Clinicopathological implications of nuclear factor κB signal pathway activation in diffuse large B-cell lymphoma.

Abstract

Although abnormal activation of the nuclear factor κB (NF-κB) signaling pathway plays an important role in the pathogenesis of diffuse large B-cell lymphoma (DLBCL), only a few studies have dealt with the relation of NF-κB activation to clinical outcomes in this disease. We analyzed the clinical characteristics of 147 consecutive DLBCL patients, examined paraffin-embedded tissues from 120 of them to identify the activation of the NF-κB pathway by using immunohistochemical staining, and performed an overall survival (OS) analysis. Expression of P-p65 and p52 was found in 30.0% (n = 36) and 35.8% (n = 43) of the patients, respectively. Coexpression of these factors was found in 16.7% (n = 14) of the cases. Patients were divided into 4 groups according to P-p65 and/or p52 expression: P-p65(+) only, p52(+) only, both P-p65(+) and p52(+), and both P-p65(-) and p52(-).

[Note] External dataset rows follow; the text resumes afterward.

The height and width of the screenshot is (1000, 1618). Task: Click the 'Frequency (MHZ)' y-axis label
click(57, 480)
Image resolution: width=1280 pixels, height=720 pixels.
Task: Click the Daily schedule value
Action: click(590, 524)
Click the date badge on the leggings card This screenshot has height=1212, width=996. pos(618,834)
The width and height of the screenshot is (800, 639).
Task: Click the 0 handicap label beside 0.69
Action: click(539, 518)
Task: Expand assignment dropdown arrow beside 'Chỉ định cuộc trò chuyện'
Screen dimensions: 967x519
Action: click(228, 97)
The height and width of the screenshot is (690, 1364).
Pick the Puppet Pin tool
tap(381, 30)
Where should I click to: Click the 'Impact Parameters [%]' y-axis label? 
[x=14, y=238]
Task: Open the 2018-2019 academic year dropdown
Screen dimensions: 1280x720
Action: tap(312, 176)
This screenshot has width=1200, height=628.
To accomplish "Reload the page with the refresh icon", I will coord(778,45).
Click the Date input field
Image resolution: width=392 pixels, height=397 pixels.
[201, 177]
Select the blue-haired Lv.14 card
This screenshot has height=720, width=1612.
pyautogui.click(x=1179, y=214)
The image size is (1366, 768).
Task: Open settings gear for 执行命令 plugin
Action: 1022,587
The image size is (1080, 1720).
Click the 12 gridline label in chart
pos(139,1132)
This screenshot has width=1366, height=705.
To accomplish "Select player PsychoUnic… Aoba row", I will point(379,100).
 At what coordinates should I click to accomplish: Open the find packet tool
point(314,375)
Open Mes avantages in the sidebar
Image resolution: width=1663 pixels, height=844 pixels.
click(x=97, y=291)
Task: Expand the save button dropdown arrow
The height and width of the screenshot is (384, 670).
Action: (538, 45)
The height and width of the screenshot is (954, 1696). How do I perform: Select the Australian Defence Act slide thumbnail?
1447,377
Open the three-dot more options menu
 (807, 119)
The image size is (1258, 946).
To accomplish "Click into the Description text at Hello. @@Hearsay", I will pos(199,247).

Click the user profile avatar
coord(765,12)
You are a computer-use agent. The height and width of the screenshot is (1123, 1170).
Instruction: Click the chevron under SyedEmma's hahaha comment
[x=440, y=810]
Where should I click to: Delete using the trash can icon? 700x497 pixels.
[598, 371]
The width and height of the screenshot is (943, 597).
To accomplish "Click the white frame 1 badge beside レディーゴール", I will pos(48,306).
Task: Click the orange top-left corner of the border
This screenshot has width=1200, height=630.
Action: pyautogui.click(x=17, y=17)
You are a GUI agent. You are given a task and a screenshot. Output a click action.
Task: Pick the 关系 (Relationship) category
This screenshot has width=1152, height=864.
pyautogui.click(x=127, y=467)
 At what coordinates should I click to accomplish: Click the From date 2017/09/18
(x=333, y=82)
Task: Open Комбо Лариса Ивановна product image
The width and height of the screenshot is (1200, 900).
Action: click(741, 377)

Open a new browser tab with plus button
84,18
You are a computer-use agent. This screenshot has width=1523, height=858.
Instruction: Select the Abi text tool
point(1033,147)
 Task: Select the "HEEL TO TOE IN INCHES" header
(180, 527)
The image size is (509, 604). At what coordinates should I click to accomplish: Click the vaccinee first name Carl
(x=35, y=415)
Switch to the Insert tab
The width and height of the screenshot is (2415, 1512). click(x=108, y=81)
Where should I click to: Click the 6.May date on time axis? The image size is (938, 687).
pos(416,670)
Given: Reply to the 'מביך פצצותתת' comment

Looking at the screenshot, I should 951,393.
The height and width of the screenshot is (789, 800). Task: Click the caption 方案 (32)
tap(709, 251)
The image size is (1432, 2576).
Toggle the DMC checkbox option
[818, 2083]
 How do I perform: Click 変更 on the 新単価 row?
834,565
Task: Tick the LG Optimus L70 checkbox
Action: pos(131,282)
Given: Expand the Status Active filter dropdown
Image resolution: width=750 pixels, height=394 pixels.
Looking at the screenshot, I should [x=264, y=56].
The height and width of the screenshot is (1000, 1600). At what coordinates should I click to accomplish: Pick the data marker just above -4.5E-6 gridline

The 3-year OS rates in the 4 groups were 51.3%, 68.3%, 34.6%, and 85.8%, respectively (P = .006). Univariate analysis showed that early stage (P = .032), low International Prognostic Index score (P = .001), less than 2 extranodal metastases (P = .014), complete remission with chemotherapy (P < .0001), germinal-center B-cell-like subtype (P = .049), Ki-67 < 75% (P = .017), and P-p65(-) (P = .002) or p52(-) (P = .031) were associated with longer 3-year OS. Multivariate analysis indicated that P-p65 expression was an independent prognostic factor for shorter OS (P = .032). In conclusion, NF-κB pathway activation markers P-p65 and p52 predict poor survival in DLBCL patients.